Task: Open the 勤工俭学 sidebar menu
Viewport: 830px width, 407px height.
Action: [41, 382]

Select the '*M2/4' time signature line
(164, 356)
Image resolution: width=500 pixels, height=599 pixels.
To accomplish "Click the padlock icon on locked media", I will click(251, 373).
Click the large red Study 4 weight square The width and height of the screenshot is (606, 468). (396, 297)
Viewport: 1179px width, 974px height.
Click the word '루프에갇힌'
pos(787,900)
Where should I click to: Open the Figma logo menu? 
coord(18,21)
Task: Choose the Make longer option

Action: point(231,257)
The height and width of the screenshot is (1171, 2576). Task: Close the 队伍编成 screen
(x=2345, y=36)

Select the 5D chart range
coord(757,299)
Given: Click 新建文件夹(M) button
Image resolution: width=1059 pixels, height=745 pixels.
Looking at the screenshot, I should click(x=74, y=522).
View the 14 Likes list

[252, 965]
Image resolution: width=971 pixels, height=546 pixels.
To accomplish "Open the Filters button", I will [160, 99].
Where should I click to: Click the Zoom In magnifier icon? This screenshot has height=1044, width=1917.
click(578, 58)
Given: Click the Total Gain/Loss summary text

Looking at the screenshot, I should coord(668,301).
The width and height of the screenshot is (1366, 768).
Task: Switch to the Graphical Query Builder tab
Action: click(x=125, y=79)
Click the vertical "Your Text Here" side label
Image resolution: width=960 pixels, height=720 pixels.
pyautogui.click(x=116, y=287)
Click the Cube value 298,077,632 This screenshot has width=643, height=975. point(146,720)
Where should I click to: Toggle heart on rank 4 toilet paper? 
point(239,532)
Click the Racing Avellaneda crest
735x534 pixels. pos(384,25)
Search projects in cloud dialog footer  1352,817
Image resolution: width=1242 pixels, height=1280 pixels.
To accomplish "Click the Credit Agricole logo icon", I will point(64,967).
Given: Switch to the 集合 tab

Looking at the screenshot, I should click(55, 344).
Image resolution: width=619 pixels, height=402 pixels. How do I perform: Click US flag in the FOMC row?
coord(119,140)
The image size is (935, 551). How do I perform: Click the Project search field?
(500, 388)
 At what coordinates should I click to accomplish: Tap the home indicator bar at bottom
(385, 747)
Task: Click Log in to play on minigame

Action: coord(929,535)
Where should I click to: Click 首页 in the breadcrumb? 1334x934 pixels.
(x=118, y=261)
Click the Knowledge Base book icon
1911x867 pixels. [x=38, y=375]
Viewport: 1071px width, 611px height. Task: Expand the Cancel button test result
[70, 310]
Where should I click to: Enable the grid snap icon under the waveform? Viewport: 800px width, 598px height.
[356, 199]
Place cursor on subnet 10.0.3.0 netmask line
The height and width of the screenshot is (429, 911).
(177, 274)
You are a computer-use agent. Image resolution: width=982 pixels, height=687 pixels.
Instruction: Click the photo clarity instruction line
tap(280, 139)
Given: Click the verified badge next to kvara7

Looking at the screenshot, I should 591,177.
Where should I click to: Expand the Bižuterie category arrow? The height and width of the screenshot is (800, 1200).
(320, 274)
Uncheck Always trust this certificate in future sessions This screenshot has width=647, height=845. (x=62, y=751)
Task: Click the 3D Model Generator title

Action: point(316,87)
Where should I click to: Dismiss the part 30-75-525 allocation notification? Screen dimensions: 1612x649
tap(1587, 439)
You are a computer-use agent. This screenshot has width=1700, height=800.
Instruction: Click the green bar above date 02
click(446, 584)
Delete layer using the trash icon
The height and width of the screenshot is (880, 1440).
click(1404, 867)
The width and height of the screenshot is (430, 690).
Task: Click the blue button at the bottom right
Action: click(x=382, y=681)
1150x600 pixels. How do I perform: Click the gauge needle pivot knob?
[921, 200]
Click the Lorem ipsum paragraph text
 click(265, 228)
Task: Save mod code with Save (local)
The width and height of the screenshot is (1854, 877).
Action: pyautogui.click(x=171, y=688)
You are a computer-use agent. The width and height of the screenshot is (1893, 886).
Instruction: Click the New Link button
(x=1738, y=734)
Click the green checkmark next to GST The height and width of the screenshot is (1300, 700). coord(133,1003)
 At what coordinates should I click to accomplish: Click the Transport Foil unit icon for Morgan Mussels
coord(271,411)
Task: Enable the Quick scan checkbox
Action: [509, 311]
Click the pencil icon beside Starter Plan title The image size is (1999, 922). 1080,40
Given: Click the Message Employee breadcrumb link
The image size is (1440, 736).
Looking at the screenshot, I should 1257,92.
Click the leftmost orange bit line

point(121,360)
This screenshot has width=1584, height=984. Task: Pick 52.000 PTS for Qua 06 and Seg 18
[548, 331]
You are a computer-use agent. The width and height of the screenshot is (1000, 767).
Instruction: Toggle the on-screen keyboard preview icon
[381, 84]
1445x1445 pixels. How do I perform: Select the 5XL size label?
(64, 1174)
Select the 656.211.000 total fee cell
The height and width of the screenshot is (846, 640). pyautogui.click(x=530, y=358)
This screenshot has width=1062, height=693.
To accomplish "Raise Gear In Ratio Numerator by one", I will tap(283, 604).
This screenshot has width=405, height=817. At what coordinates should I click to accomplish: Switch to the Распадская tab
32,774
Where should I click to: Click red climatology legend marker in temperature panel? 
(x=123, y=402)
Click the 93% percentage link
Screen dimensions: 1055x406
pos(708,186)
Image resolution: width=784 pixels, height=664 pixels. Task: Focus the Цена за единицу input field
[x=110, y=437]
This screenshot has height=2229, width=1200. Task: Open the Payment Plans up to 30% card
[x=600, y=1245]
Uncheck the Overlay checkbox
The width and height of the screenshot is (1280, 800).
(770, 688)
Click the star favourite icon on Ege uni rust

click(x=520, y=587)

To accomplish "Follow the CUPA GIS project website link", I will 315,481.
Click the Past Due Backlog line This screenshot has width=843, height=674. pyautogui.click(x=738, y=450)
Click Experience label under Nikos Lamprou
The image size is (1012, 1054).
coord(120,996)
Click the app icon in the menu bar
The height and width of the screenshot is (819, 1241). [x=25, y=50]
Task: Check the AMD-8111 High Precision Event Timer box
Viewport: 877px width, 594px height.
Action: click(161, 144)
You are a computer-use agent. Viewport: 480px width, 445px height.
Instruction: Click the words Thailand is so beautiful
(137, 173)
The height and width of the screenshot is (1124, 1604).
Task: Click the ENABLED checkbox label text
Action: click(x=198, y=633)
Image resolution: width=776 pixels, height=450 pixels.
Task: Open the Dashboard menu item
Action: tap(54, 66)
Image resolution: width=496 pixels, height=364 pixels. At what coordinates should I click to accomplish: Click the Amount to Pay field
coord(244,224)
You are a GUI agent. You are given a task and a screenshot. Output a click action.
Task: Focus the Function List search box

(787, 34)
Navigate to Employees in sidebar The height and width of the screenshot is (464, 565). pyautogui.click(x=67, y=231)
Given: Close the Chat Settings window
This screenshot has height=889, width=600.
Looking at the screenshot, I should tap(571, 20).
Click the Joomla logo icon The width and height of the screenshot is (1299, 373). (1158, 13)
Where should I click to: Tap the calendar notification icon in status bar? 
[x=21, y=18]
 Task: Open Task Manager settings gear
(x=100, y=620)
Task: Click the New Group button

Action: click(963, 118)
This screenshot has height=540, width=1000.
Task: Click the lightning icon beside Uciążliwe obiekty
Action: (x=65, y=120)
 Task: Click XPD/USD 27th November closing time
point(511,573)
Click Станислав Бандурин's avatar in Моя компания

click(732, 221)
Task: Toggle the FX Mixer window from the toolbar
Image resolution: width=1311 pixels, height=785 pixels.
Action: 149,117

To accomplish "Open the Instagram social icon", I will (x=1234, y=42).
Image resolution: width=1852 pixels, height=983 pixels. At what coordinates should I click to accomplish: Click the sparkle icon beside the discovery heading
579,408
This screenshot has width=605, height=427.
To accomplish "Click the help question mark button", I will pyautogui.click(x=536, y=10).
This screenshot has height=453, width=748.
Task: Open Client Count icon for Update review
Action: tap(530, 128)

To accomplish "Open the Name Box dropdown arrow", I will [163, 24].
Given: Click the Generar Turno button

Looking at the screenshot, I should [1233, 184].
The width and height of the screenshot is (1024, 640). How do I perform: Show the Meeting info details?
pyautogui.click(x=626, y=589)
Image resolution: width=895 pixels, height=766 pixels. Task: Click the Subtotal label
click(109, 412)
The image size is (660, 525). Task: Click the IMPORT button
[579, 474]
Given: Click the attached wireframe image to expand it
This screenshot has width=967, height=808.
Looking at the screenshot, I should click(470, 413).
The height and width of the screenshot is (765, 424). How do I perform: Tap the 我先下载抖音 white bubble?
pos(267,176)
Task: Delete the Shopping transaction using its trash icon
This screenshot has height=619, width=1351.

______________________________

ASSIGNMENT |
A line belongs in the answer if it contains the word "sidebar"; copy every such line from the data above.

RESULT OF THIS TASK |
Task: Open the 勤工俭学 sidebar menu
Navigate to Employees in sidebar The height and width of the screenshot is (464, 565). pyautogui.click(x=67, y=231)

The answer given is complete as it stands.